> **TEXT PROVIDED**:
>> START

Hi again, Adam. I don't know if you have further thoughts, having read those other two essays I mentioned, but I've been pondering your comment. It seems to me that it's the apparent rigidity of Solzhenitsyn's admonition that you are questioning...perhaps wondering why I included his quote at the end when it seems so unforgiving or immovable?
I have to admit, I don't read him making a rigid "never ever bend from the truth" claim so much as I hear him saying that we must resist attempts by authorities to gaslight us into agreeing that falsity is truth, black is white. I've always read his words in the context of his experiences under totalitarian rule, so I associate him with broad dissident movements rather than with the relative minutiae of interpersonal conflicts or relationships. And I do realize, even as I write that, that those things all exist along the same spectrum: at some point interpersonal interactions may indeed end up subsumed by a dissident movement—at least if it is to succeed.
But in juxtaposing the smaller good vs the greater good, for example, you point out that you would not resist using cross-sex pronouns with someone on their deathbed. Well, I wouldn't either. For one thing, gender specific pronouns are typically used when talking *about* a trans identifying person, not when talking *to* them, so that specific scenario isn't all that likely to occur. But even if it did, the good in caring for that dying person without adding upset to their final days would far outweigh any "wrong" in having signaled apparent agreement with something you believe is untrue. So I don't think there is any truly conflicting binary there. OTHO, I think a trickier situation would be if the kindness of going along with falsity was in conflict with actual harm to others by denying the truth. I put Lia Thomas and his "win" in that category, for example: there was actual injustice to actual women done in the name of advancing/defending the false notion that he is a woman. The "good" of that male-is-female pretense did not outweigh the harm that accrued from it.
And speaking of Lia, with regard to those other athletes who defended his right to swim in the women's competition, I stated in my essay that it's possible they were speaking from sincere conviction that it was the right thing to do. And I pointed out that it is exactly that impulse—to be kind and accommodating—that is being insidiously exploited (weaponized?) by ideologues to convince well-intentioned people that the morally righteous thing to do is, in fact, to agree that black is white, male is female, falsity is truth. Which brings me to the crux of the problem (as I see it):
Is kindness/doing the right thing by others always accompanied by good feelings like moral righteousness or friendship/solidarity with others? Is it possible that true kindness can actually feel hurtful to those we are helping? Feel hard and painful to the person seeking to be kind? Does tough love exist? Should kindness and righteousness be defined by feelings—of warmth, connection, inclusivity? I suspect the answers are No, Yes, Yes, Yes, and No, in that order. But I also think that in this era of running from pain and discomfort in any form, it will be a hard sell.
I’m at a conference for several days so in a spin cycle of meetings and responsibilities, but had a chance to read the two articles you mentioned. Hard not to have lots of thoughts after reading your articles - essays? - and there’s an observation of my own I’d like to share, but I will need to wait for a calm minute here. Great to discover your work, Leah. It’s why I’m on here. Amazing platform for exactly this.

>> END

> **DATASET EXCERPT**:
>> START

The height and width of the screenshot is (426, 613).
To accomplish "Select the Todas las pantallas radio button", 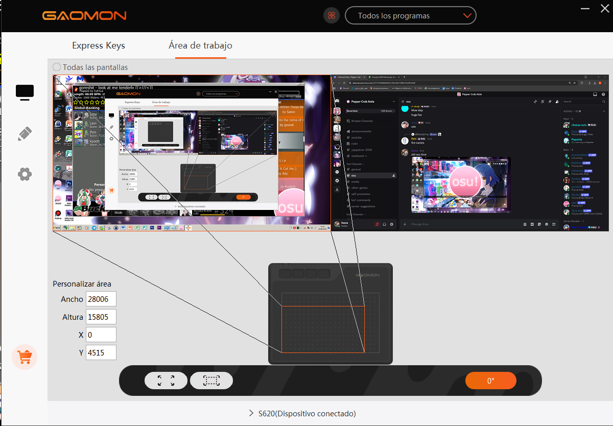I will click(x=57, y=67).
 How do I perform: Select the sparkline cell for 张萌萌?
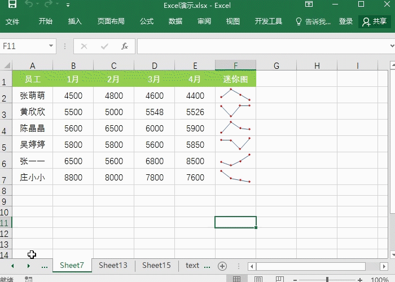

>> END

> **WHAT YOU SHOULD DO**: Transcribe the comment on kindness and truth between "I’m at a conference" and "for exactly this.", inclusive. The material has no connection to the comment on kindness and truth.

> **COMPLETED EXERCISE**:
I’m at a conference for several days so in a spin cycle of meetings and responsibilities, but had a chance to read the two articles you mentioned. Hard not to have lots of thoughts after reading your articles - essays? - and there’s an observation of my own I’d like to share, but I will need to wait for a calm minute here. Great to discover your work, Leah. It’s why I’m on here. Amazing platform for exactly this.